Humanity shoots itself in the foot

2015-06-29 12:00

Andreas Wilson-Späth

Our capacity for wilful self-destruction knows no bounds. Industrial civilisation’s disconnect from the natural world, the fabric of which is the basis of our continued existence as it provides us with the ‘services’ (fresh air, clean water, etc.) we need to survive, is baffling, especially from a species that is supposedly the only one capable of rational thought.

Nowhere is this more evident than in our ongoing extermination of the plant and animal species with which we co-inhabit the planet. Yes, new (and weird) species are still being discovered, but the rate at which we’re exterminating them far outstrips such finds. You may have heard people refer to this as a sixth mass extinction and the scientific evidence for such an event is mounting rapidly.
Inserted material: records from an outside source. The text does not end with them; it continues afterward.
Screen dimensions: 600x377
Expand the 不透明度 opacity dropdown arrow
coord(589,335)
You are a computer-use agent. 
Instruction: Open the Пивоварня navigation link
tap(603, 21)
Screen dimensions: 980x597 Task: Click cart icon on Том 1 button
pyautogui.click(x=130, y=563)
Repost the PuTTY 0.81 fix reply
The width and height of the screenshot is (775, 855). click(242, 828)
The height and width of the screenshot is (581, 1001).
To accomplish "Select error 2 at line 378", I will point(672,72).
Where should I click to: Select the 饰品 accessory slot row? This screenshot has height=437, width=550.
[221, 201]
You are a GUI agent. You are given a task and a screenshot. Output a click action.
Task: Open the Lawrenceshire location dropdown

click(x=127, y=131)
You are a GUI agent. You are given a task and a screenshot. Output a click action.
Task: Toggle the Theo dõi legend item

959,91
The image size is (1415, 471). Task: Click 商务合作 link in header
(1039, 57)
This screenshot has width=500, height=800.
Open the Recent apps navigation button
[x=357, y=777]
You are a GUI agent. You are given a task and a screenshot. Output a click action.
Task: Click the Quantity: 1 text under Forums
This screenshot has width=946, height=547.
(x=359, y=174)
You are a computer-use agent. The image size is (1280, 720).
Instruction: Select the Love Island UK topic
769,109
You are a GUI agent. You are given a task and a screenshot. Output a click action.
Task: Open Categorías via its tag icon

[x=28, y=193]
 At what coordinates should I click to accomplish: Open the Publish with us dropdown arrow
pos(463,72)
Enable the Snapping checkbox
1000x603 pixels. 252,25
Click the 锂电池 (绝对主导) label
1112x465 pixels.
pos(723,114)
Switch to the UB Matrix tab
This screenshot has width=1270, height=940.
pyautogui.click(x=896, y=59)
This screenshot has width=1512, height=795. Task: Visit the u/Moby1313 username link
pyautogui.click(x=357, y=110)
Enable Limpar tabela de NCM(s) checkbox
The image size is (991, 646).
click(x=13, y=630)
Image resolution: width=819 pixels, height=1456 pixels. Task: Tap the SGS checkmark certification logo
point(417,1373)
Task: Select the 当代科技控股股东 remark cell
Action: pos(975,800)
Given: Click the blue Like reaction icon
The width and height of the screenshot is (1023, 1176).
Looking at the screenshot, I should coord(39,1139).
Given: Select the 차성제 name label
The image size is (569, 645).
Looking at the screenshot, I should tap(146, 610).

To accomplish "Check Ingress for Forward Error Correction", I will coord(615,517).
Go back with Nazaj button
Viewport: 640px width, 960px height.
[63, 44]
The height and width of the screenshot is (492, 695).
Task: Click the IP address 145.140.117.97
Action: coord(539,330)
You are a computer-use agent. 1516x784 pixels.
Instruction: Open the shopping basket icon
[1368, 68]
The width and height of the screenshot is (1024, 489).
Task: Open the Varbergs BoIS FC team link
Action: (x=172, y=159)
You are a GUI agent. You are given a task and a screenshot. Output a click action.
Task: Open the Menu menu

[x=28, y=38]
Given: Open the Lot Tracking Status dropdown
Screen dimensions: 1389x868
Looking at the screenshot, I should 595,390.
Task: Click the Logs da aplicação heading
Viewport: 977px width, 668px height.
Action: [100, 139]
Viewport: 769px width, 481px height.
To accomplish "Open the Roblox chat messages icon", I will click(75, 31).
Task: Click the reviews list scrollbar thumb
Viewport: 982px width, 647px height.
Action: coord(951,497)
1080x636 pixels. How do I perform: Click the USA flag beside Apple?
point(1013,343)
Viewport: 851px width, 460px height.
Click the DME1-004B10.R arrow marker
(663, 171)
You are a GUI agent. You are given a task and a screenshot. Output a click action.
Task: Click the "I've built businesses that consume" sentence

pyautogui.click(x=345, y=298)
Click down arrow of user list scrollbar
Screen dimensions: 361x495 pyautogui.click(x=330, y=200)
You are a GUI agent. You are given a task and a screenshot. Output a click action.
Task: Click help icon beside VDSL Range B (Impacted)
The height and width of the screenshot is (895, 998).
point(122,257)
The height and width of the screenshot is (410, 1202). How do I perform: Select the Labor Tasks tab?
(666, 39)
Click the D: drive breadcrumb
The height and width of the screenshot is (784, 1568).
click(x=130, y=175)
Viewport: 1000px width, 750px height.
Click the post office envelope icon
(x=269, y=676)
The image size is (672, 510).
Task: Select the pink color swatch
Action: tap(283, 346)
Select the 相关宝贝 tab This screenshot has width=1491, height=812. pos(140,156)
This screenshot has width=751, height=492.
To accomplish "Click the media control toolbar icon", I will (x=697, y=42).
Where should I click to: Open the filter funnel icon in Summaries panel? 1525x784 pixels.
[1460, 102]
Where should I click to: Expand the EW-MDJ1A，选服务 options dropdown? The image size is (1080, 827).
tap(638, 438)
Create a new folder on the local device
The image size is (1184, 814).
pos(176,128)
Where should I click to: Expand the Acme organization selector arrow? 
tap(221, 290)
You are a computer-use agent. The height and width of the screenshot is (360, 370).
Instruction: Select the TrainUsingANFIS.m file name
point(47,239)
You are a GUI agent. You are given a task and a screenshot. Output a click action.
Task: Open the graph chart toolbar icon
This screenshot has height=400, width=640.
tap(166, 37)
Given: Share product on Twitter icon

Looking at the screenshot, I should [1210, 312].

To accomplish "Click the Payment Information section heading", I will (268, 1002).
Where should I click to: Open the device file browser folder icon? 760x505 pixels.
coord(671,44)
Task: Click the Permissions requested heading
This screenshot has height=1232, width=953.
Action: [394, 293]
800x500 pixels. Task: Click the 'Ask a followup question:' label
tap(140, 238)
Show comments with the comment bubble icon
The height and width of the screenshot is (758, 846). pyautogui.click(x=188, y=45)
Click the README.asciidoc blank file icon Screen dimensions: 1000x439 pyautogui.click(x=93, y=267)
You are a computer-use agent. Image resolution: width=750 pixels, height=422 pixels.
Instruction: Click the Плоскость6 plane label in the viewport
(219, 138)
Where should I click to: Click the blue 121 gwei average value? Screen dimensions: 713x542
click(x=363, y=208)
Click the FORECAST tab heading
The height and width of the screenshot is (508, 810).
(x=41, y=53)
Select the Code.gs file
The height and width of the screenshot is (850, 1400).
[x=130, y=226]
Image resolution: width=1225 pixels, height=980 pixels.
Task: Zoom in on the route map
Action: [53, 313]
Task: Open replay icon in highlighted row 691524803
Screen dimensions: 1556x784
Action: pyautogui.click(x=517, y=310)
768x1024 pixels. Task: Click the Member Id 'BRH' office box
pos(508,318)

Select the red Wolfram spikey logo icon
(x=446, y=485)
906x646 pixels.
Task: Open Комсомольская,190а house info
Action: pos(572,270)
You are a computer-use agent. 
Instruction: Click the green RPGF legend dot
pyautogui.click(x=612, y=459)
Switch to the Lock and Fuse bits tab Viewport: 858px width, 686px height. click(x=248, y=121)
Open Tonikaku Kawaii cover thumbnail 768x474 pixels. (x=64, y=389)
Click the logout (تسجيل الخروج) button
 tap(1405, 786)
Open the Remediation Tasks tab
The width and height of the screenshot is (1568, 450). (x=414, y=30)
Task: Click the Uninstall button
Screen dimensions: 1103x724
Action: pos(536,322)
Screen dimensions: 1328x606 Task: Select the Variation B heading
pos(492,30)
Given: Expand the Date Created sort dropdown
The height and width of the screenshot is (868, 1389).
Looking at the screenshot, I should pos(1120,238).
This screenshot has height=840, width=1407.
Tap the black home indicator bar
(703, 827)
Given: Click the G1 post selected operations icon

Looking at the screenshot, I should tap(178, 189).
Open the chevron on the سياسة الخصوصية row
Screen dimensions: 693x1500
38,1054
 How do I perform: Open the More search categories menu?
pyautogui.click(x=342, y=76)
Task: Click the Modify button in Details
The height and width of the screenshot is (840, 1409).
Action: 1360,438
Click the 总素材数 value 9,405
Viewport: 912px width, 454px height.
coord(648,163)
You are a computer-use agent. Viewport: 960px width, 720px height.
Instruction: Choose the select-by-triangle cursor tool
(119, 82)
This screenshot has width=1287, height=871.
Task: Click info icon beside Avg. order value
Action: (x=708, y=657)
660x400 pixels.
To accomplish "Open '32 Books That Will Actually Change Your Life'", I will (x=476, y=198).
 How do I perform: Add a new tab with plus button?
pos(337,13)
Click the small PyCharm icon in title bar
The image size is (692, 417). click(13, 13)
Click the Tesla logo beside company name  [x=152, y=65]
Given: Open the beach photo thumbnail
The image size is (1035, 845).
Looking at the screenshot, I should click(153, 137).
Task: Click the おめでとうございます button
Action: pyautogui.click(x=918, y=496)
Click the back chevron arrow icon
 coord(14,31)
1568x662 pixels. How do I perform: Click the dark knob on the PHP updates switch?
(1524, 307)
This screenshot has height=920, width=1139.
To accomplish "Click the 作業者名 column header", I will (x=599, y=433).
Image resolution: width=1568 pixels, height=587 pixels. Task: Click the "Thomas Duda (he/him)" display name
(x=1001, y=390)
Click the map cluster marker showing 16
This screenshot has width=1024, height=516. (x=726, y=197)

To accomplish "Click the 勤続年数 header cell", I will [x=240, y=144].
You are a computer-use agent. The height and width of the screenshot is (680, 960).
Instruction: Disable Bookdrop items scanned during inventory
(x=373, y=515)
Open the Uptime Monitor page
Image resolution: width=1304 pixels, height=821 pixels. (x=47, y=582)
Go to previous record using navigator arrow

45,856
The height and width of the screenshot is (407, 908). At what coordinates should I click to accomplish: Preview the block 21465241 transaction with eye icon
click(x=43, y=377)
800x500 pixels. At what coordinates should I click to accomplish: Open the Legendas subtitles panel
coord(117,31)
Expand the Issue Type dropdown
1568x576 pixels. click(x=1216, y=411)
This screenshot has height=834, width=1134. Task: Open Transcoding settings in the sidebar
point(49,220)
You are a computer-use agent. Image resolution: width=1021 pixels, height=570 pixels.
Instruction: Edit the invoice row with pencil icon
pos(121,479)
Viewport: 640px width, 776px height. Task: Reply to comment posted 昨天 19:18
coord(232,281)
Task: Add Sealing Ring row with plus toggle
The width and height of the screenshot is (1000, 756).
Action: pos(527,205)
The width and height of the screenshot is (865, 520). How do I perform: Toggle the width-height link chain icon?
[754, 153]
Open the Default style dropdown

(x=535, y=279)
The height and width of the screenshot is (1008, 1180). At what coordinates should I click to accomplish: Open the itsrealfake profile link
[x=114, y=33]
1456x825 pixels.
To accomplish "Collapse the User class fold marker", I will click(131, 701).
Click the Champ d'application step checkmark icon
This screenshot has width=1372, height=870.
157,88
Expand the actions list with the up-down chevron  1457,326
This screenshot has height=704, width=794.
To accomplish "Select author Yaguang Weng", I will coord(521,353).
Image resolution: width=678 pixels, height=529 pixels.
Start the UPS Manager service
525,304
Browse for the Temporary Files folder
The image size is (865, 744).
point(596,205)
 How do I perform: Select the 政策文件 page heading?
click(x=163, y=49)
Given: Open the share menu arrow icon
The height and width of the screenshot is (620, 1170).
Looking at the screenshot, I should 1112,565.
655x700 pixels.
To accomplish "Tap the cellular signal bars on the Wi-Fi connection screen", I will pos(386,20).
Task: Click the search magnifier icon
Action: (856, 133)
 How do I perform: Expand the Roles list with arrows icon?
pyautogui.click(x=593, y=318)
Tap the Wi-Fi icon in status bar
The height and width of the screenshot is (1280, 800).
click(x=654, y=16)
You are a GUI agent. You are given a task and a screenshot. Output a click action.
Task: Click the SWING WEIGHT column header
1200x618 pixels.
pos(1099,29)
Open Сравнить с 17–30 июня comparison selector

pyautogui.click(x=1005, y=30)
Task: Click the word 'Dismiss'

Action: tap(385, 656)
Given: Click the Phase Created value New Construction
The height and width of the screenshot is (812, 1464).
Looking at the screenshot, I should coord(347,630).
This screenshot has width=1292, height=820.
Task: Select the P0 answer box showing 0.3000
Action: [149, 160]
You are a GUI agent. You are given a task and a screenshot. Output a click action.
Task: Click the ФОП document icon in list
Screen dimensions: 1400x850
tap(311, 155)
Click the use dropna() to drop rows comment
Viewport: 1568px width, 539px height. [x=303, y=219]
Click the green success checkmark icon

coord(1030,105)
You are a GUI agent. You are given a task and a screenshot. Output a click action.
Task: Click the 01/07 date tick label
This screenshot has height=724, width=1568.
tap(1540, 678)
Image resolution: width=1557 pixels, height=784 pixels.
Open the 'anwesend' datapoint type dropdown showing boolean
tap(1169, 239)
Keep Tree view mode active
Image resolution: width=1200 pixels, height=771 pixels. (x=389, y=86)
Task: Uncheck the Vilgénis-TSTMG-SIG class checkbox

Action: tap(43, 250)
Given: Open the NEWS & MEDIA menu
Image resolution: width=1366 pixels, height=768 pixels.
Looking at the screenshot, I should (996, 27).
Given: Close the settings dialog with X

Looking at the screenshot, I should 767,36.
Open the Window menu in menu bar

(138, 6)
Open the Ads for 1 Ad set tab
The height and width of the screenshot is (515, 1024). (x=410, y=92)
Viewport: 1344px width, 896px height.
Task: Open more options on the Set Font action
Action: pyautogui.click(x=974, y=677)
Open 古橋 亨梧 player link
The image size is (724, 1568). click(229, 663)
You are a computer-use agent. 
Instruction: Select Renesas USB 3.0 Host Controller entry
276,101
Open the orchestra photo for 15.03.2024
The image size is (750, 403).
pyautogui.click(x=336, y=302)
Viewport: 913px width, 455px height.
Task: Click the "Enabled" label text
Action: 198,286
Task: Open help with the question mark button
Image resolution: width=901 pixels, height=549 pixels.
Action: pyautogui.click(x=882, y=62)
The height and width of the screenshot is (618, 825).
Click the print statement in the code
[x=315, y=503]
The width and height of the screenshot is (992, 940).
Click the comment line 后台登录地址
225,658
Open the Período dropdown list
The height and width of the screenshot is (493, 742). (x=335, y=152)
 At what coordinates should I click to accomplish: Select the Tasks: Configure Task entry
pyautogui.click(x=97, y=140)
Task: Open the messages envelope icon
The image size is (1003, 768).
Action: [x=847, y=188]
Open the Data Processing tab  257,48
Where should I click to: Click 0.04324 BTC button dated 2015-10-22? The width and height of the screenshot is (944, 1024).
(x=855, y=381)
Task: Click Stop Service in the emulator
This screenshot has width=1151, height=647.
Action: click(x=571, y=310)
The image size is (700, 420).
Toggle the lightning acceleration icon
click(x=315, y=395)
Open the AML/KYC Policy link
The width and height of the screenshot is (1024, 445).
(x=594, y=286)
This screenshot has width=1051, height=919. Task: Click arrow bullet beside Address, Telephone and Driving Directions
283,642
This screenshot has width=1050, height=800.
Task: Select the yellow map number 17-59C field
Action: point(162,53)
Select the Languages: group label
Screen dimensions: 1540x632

Geologists define mass extinctions as catastrophic, widespread and relatively rapid periods during which there is a dramatic decline both in the diversity (the number of species) and the abundance (the number of individuals) of life on earth.

There have been several such occurrences in the past, but five are typically singled out as major mass extinctions during which between 60 and 96% of all species alive in the oceans and on land at the time disappeared forever.

The idea of a sixth mass extinction, one precipitated by human activities, has been the subject of growing scientific attention. Last year, for instance, a report commissioned by the WWF estimated that mammal, bird, reptile, amphibian and fish populations worldwide decline in numbers by 52% between 1970 and 2010, predominantly as a result of habitat loss as well as hunting and fishing. South America, where numbers dropped by 83%, was the most affected continent.

A study published in May predicts that climate change alone will threaten the survival of as many as one in six species extant today, with South America again bearing the brunt of the impact.

During the same month, new research revealed that the rate at which vertebrate animals have been going extinct since the year 1500 is on par with, or significantly faster than, that during the mass extinction which famously wiped out the dinosaurs (with the exception of the birds) some 66 million years ago.

Now, a new study published in the peer-reviewed journal Science Advances has confirmed that even at an “extremely conservative” estimate, species are disappearing more quickly than during this event, that human activities are to blame and “that a sixth mass extinction is already under way”.

It’s well worth noting that most of these studies focus specifically on vertebrates, because their status is comparatively easy to evaluate. If invertebrates, which represent the vast majority of species, are taken into account, things look even worse as there has been a “dramatic underestimation of overall levels of extinction” and that “we may already have lost 7% (130,000 extinctions) of the species on earth”.

In the latest update of its Red List of Threatened Species, which includes assessments of 77 340 types of plants and animals, 22 784 of which are threatened with extinction, the International Union for the Conservation of Nature (IUCN) has added 14 species to the category of ‘Critically Endangered (Possibly Extinct)’. Among them are a Haitian tree, the West African subpopulation of the African lion, ten Madagascan orchids and two Balinese crabs. In addition, researchers have recently suggested that at least six of Africa’s vulture species should be included in the same category. Seven of them have experienced a precipitous 80% drop in numbers over three generations.

It’s time to stop ignoring the evidence. The major difference between the current extinction event and ones in the past is that it’s not caused by an asteroid impact or humongous volcanic eruptions, but by our activities alone.

You might counter that previous mass extinctions have always been followed by a resurgence and blossoming of life in which numerous brand new species evolved into a myriad of suddenly empty niches. But while this is correct, it’s not a particularly reassuring thought if we ourselves are among the species that are terminally removed from existence.

A much more rational – and human – response is this: we’re causing this disaster, but if we act now, we can still put an end to it.

I’ll leave you with the conclusion of the authors of the recent Science Advances paper mentioned above: “Averting a dramatic decay of biodiversity and the subsequent loss of ecosystem services is still possible through intensified conservation efforts, but that window of opportunity is rapidly closing”.